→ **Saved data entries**
++++++++++++++++++++
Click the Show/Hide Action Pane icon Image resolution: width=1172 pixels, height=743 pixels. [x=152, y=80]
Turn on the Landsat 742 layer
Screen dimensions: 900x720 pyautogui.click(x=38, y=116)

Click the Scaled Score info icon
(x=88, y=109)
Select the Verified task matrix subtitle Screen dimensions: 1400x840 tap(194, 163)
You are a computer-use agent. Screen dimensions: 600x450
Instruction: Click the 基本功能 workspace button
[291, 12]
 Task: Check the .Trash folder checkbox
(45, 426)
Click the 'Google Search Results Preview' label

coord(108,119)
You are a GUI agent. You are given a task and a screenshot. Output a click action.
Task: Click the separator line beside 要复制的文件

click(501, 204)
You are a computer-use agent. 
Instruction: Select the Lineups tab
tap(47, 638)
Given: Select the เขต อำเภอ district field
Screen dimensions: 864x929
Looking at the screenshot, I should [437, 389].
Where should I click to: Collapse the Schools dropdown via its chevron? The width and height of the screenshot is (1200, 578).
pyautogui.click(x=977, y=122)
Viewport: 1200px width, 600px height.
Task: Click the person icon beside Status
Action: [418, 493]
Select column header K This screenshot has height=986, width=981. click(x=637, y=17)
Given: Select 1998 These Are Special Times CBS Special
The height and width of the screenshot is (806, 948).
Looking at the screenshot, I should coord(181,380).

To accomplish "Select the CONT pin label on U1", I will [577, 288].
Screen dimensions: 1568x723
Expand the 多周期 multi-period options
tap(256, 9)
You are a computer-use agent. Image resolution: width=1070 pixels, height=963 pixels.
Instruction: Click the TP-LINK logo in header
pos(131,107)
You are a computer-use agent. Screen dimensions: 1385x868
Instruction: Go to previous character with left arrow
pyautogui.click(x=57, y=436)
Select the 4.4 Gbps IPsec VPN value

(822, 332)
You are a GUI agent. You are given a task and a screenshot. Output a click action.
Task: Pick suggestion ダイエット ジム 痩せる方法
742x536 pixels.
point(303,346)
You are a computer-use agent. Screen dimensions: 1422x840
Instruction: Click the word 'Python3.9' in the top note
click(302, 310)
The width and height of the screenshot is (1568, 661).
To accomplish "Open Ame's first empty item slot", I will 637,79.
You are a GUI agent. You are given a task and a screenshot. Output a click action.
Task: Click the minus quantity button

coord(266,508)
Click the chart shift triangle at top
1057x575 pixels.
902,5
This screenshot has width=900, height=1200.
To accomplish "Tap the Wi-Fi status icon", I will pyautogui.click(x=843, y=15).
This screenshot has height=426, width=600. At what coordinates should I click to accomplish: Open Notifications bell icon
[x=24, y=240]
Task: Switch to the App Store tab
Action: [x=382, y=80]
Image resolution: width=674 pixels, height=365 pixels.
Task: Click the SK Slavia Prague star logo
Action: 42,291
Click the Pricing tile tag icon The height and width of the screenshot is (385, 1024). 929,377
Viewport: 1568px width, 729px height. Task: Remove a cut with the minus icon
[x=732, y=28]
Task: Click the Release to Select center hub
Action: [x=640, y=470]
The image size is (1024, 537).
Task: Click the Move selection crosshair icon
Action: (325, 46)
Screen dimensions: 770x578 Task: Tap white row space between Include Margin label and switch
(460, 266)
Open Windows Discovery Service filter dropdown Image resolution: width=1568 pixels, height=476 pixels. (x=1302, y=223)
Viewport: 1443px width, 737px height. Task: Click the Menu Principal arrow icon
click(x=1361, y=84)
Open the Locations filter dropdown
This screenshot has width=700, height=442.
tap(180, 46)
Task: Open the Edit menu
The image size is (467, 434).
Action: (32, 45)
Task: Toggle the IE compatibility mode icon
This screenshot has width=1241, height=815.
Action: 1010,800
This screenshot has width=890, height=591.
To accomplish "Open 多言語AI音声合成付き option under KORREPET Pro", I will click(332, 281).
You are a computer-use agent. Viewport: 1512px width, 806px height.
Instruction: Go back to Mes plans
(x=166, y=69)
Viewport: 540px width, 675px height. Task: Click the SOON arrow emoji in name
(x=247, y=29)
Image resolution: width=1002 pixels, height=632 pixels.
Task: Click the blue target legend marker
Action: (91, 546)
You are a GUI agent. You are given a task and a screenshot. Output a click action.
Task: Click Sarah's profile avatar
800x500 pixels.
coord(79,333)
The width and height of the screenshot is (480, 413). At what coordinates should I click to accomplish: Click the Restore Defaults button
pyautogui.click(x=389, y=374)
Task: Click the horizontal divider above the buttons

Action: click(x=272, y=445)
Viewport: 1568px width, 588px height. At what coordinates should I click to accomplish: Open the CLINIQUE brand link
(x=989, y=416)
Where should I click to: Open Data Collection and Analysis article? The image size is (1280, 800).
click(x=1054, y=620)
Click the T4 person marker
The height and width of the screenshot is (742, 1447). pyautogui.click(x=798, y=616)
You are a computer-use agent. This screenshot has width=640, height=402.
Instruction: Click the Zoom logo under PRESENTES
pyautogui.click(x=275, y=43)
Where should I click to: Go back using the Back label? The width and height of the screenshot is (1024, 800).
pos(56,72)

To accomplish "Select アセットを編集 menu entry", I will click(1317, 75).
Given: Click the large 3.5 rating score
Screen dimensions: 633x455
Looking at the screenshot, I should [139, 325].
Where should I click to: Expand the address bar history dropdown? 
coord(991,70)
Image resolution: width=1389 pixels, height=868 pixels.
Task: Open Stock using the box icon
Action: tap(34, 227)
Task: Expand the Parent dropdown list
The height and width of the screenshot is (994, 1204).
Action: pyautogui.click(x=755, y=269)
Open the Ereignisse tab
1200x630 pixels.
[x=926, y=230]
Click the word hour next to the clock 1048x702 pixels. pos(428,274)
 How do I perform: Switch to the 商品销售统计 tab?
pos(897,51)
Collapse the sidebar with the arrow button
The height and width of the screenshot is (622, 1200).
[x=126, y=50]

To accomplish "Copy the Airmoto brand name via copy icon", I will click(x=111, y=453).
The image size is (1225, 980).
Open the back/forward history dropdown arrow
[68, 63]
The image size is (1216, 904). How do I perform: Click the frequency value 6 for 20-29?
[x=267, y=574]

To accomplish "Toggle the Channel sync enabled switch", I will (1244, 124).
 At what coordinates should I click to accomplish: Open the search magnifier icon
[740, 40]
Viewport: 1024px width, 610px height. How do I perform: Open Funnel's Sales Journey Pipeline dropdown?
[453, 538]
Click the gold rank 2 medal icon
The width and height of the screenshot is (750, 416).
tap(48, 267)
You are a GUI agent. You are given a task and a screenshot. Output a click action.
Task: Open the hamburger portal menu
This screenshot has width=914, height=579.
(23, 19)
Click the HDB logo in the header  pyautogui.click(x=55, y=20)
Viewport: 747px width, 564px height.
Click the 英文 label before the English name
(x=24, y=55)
++++++++++++++++++++
→ **Assignment**
Taking the entries above, write out exactly each line from the one holding "Where should I click to: Expand" to the one holding "The image size is (1225, 980).", both included, and stop there.

→ **Expected answer**
Where should I click to: Expand the address bar history dropdown? 
coord(991,70)
Image resolution: width=1389 pixels, height=868 pixels.
Task: Open Stock using the box icon
Action: tap(34, 227)
Task: Expand the Parent dropdown list
The height and width of the screenshot is (994, 1204).
Action: pyautogui.click(x=755, y=269)
Open the Ereignisse tab
1200x630 pixels.
[x=926, y=230]
Click the word hour next to the clock 1048x702 pixels. pos(428,274)
 How do I perform: Switch to the 商品销售统计 tab?
pos(897,51)
Collapse the sidebar with the arrow button
The height and width of the screenshot is (622, 1200).
[x=126, y=50]

To accomplish "Copy the Airmoto brand name via copy icon", I will click(x=111, y=453).
The image size is (1225, 980).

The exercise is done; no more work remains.